【小説】想像もしていなかった未来のあなたと出会うために vol.66
★再会★
「・・・カコが私に会いに来たのは、・・・人生を変えようと思ったからじゃないの?」
叫ぶように言うみくに、多佳子は顔色を変えた。
「・・・私と会えば、今までとは違う何かがあるって、期待したからじゃないの?」
「・・・みくは、怒ってるの?」
みくの激しい感情にたじろぎながら、多佳子は言った。
「そうね。怒ってる。・・・カコがちっとも変わらないでいてくれたことに、ホッとしたのと同時に、・・・それを自慢するのではなく、自虐しているカコに、・・・私は怒っている」
「やっぱり、みくは私を許してくれていなかったんだね」
いじけたように言う多佳子に、みくは一呼吸おいて言った。
「・・・そうじゃない。ホントにカコを許していなかったら、そもそも会わないし、怒ったりしない。・・・今は、高校生の時に戻った自分が、怒っているんだよ」
久しぶりに会ったのに、感情をぶつけるように言うのは、失礼なことかもしれない。だからと言っていつまでもうわべだけで探り合っていても、距離は縮まない。

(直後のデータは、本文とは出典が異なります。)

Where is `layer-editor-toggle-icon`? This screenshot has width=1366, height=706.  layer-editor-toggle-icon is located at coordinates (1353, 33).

「私ったら、高校生の時の自分に戻っているの。私たち、・・・心をえぐるように、話していたよね。正直に、純粋に。まっとうにぶつかり合っていたよね。・・・いきなり、私だけが勝手にそうなってしまったことは、申し訳ないと思うけど。・・・20年もたってからの再会だからって、いつまでも通り一遍の言葉を繰り返していても、しょうがないと思ったの」
後付けの言い訳だと思いながら、みくは続けた。
「ねぇ、高校生の時を思い出してよ。・・・純粋にぶつかり合っていた時のことを。・・・見栄とか体裁とか、常識とか、そんなのはどうでもよくて、自分の幸せをしっかり見つめて、・・・何をどうすればいいか、真剣に考えてたよね」
仕事柄みくは、過去の記憶を取り出しやすく、スイッチが入れば高校生の時の気持ちに戻りやすい。しかし一般的な生活をしていると、自分の過去のことを思い出したり、その時の気持ちになったりしないから、多佳子にそれを求めるのは難しいかもしれなかった。
「・・・思い出して。・・・高校生の頃のカコは、そんなに簡単に、自分の人生を運命のせいだなんて、言っていなかったと思うよ」
「・・・そうだったかもしれないけど。・・・それは何も知らなかったからだよ。・・・大人になって、色々な経験をして、嫌なことや辛いことばかりに出会ったら、運命を呪いたくなるよ」
「そっか・・・。運命を呪いたくなるほど、辛い目にあったんだね」
ようやく出てきた多佳子の本音の部分を、みくは聞き逃さなかった。
「・・・そうなんだよ。・・・高校生の頃には、想像もしなかったことが次から次へと起って。本当に大変だったし、辛かったんだよ。・・・ずいぶん後になって、みくがカウンセラーをしているって知って、みくのカウンセリング受けたいな、って、ずっと思っていたんだ。でも、・・・それ以前に、みくに合わせる顔がない、って考えると、・・・せめて、幸せなところを見せつけたいと思ったんだよ」
「・・・そっか」
「でも、20年ぶりに会って、みくには見透かされているな、って、すごくわかった。・・・口先だけで幸せを装っても、かっこつけても、・・・本音の部分を見破られてしまうんだな、って」
「たまたま、高校生の時のカコを知っているからだよ。・・・それと。仕事柄、私に会いに来てくれる人は、自分を変えたいと思っている。・・・それは、ほとんど、・・・100%だからね」
みくは苦笑する。お皿に目を落としながら、さっきまで感じていた多佳子の仮面がはがれて、高校生の頃の素顔になっていることに安堵した。
食事に戻りしばらくして、多佳子は言った。
「みく・・・。私のカウンセリングしてくれないかな?」
「ごめんだけど、それは出来ないかな。近しすぎるからね。・・・セッションしても、さっきみたいに怒っちゃうよ」
「そっか・・・」
多佳子もようやくみくの本意がわかって、ホッとして頷く。
「本当にカウンセリングを受けたいのなら、人を紹介するけど? それより、・・・しょっちゅう東京に出てこれるの?」
「そうだね。そこもごまかしてたけど、・・・私、東京の近郊に住んでる」
その言葉にみくは驚かなかった。多佳子の闇は深いかもしれないけど、きっとすぐに晴れていくだろうと、みくは確信した。